WHAT THE TASK REQUIRES: Quote every line below exactly as it reads.

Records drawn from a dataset

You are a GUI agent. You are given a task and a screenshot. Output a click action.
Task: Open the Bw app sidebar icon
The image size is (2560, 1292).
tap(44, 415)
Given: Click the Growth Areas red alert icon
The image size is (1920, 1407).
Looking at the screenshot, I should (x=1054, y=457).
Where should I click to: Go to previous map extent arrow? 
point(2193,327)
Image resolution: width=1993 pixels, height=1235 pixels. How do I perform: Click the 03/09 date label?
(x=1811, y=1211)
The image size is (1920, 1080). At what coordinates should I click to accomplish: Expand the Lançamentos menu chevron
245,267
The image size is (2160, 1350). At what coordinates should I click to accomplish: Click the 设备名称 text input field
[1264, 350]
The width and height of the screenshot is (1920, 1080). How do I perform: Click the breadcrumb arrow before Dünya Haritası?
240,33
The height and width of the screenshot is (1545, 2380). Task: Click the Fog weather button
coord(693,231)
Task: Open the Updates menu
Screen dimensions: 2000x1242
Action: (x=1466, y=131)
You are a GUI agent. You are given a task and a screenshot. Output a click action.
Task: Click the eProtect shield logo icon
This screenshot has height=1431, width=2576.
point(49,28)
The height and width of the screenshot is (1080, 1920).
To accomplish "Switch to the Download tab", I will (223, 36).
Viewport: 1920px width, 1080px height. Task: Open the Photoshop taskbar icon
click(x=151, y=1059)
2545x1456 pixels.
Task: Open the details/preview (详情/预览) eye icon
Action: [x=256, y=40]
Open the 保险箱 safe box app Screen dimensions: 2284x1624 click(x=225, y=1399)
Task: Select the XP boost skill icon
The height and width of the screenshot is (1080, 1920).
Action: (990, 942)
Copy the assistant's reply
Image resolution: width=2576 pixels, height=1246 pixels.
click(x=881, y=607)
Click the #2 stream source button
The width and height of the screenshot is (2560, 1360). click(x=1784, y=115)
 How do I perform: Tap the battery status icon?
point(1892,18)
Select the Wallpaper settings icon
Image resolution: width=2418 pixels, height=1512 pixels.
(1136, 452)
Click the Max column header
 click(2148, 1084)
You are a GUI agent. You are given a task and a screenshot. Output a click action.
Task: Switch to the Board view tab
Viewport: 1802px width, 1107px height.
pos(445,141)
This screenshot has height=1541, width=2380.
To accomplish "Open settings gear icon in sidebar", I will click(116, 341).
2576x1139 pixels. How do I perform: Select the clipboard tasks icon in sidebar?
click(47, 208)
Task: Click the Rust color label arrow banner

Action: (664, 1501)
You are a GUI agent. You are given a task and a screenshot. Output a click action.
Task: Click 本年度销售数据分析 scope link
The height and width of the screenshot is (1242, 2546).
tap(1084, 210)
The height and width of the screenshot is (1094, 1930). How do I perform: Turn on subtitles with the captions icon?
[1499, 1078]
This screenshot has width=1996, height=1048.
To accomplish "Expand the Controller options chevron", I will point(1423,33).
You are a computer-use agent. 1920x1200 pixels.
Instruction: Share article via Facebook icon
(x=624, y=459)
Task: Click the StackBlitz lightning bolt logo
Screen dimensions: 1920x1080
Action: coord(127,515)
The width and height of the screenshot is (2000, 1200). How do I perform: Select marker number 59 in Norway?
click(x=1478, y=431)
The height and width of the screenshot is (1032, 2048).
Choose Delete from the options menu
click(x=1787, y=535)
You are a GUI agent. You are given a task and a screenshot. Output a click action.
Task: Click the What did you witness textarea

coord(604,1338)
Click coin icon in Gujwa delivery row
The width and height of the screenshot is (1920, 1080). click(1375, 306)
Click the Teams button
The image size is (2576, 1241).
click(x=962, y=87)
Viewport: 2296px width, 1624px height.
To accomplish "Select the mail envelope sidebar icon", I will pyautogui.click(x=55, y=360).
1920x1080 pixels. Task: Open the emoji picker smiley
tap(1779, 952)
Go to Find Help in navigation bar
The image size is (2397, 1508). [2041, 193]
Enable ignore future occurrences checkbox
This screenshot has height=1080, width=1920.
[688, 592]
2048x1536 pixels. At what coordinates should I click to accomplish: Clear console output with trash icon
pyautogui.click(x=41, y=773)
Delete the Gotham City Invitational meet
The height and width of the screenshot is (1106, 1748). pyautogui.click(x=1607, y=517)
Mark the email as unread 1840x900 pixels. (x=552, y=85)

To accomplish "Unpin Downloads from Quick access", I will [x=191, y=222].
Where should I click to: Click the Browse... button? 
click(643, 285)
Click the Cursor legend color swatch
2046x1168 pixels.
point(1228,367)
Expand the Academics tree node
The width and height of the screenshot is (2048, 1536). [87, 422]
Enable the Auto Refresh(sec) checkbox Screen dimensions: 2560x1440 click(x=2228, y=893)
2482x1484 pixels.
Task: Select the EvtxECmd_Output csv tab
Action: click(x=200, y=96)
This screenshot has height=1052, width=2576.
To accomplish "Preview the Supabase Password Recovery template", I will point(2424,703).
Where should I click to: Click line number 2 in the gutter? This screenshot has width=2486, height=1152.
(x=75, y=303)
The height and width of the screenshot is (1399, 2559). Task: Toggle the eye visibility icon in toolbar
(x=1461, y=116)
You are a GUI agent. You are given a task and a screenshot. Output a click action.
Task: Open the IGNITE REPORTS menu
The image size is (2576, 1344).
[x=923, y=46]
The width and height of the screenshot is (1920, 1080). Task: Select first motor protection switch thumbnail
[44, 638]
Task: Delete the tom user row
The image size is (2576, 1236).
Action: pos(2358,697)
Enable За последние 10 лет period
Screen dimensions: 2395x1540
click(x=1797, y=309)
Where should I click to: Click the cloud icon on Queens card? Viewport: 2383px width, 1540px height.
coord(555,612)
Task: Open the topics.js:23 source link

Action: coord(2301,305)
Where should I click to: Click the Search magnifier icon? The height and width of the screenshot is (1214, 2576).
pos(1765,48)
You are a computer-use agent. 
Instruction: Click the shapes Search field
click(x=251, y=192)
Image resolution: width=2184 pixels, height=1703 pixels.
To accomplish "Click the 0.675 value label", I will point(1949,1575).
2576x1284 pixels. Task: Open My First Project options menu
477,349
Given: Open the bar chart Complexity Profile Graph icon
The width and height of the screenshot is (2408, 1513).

ANSWER SPACE:
You are a GUI agent. You are given a task and a screenshot. Output a click action.
Task: Open the Bw app sidebar icon
The image size is (2560, 1292).
tap(44, 415)
Given: Click the Growth Areas red alert icon
The image size is (1920, 1407).
Looking at the screenshot, I should (x=1054, y=457).
Where should I click to: Go to previous map extent arrow? 
point(2193,327)
Image resolution: width=1993 pixels, height=1235 pixels. How do I perform: Click the 03/09 date label?
(x=1811, y=1211)
The image size is (1920, 1080). At what coordinates should I click to accomplish: Expand the Lançamentos menu chevron
245,267
The image size is (2160, 1350). At what coordinates should I click to accomplish: Click the 设备名称 text input field
[1264, 350]
The width and height of the screenshot is (1920, 1080). How do I perform: Click the breadcrumb arrow before Dünya Haritası?
240,33
The height and width of the screenshot is (1545, 2380). Task: Click the Fog weather button
coord(693,231)
Task: Open the Updates menu
Screen dimensions: 2000x1242
Action: (x=1466, y=131)
You are a GUI agent. You are given a task and a screenshot. Output a click action.
Task: Click the eProtect shield logo icon
This screenshot has height=1431, width=2576.
point(49,28)
The height and width of the screenshot is (1080, 1920).
To accomplish "Switch to the Download tab", I will (223, 36).
Viewport: 1920px width, 1080px height. Task: Open the Photoshop taskbar icon
click(x=151, y=1059)
2545x1456 pixels.
Task: Open the details/preview (详情/预览) eye icon
Action: [x=256, y=40]
Open the 保险箱 safe box app Screen dimensions: 2284x1624 click(x=225, y=1399)
Task: Select the XP boost skill icon
The height and width of the screenshot is (1080, 1920).
Action: (990, 942)
Copy the assistant's reply
Image resolution: width=2576 pixels, height=1246 pixels.
click(x=881, y=607)
Click the #2 stream source button
The width and height of the screenshot is (2560, 1360). click(x=1784, y=115)
 How do I perform: Tap the battery status icon?
point(1892,18)
Select the Wallpaper settings icon
Image resolution: width=2418 pixels, height=1512 pixels.
(1136, 452)
Click the Max column header
 click(2148, 1084)
You are a GUI agent. You are given a task and a screenshot. Output a click action.
Task: Switch to the Board view tab
Viewport: 1802px width, 1107px height.
pos(445,141)
This screenshot has height=1541, width=2380.
To accomplish "Open settings gear icon in sidebar", I will click(116, 341).
2576x1139 pixels. How do I perform: Select the clipboard tasks icon in sidebar?
click(47, 208)
Task: Click the Rust color label arrow banner

Action: (664, 1501)
You are a GUI agent. You are given a task and a screenshot. Output a click action.
Task: Click 本年度销售数据分析 scope link
The height and width of the screenshot is (1242, 2546).
tap(1084, 210)
The height and width of the screenshot is (1094, 1930). How do I perform: Turn on subtitles with the captions icon?
[1499, 1078]
This screenshot has width=1996, height=1048.
To accomplish "Expand the Controller options chevron", I will point(1423,33).
You are a computer-use agent. 1920x1200 pixels.
Instruction: Share article via Facebook icon
(x=624, y=459)
Task: Click the StackBlitz lightning bolt logo
Screen dimensions: 1920x1080
Action: coord(127,515)
The width and height of the screenshot is (2000, 1200). How do I perform: Select marker number 59 in Norway?
click(x=1478, y=431)
The height and width of the screenshot is (1032, 2048).
Choose Delete from the options menu
click(x=1787, y=535)
You are a GUI agent. You are given a task and a screenshot. Output a click action.
Task: Click the What did you witness textarea

coord(604,1338)
Click coin icon in Gujwa delivery row
The width and height of the screenshot is (1920, 1080). click(1375, 306)
Click the Teams button
The image size is (2576, 1241).
click(x=962, y=87)
Viewport: 2296px width, 1624px height.
To accomplish "Select the mail envelope sidebar icon", I will pyautogui.click(x=55, y=360).
1920x1080 pixels. Task: Open the emoji picker smiley
tap(1779, 952)
Go to Find Help in navigation bar
The image size is (2397, 1508). [2041, 193]
Enable ignore future occurrences checkbox
This screenshot has height=1080, width=1920.
[688, 592]
2048x1536 pixels. At what coordinates should I click to accomplish: Clear console output with trash icon
pyautogui.click(x=41, y=773)
Delete the Gotham City Invitational meet
The height and width of the screenshot is (1106, 1748). pyautogui.click(x=1607, y=517)
Mark the email as unread 1840x900 pixels. (x=552, y=85)

To accomplish "Unpin Downloads from Quick access", I will [x=191, y=222].
Where should I click to: Click the Browse... button? 
click(643, 285)
Click the Cursor legend color swatch
2046x1168 pixels.
point(1228,367)
Expand the Academics tree node
The width and height of the screenshot is (2048, 1536). [87, 422]
Enable the Auto Refresh(sec) checkbox Screen dimensions: 2560x1440 click(x=2228, y=893)
2482x1484 pixels.
Task: Select the EvtxECmd_Output csv tab
Action: click(x=200, y=96)
This screenshot has height=1052, width=2576.
To accomplish "Preview the Supabase Password Recovery template", I will point(2424,703).
Where should I click to: Click line number 2 in the gutter? This screenshot has width=2486, height=1152.
(x=75, y=303)
The height and width of the screenshot is (1399, 2559). Task: Toggle the eye visibility icon in toolbar
(x=1461, y=116)
You are a GUI agent. You are given a task and a screenshot. Output a click action.
Task: Open the IGNITE REPORTS menu
The image size is (2576, 1344).
[x=923, y=46]
The width and height of the screenshot is (1920, 1080). Task: Select first motor protection switch thumbnail
[44, 638]
Task: Delete the tom user row
The image size is (2576, 1236).
Action: pos(2358,697)
Enable За последние 10 лет period
Screen dimensions: 2395x1540
click(x=1797, y=309)
Where should I click to: Click the cloud icon on Queens card? Viewport: 2383px width, 1540px height.
coord(555,612)
Task: Open the topics.js:23 source link

Action: coord(2301,305)
Where should I click to: Click the Search magnifier icon? The height and width of the screenshot is (1214, 2576).
pos(1765,48)
You are a computer-use agent. 
Instruction: Click the shapes Search field
click(x=251, y=192)
Image resolution: width=2184 pixels, height=1703 pixels.
To accomplish "Click the 0.675 value label", I will point(1949,1575).
2576x1284 pixels. Task: Open My First Project options menu
477,349
Given: Open the bar chart Complexity Profile Graph icon
The width and height of the screenshot is (2408, 1513).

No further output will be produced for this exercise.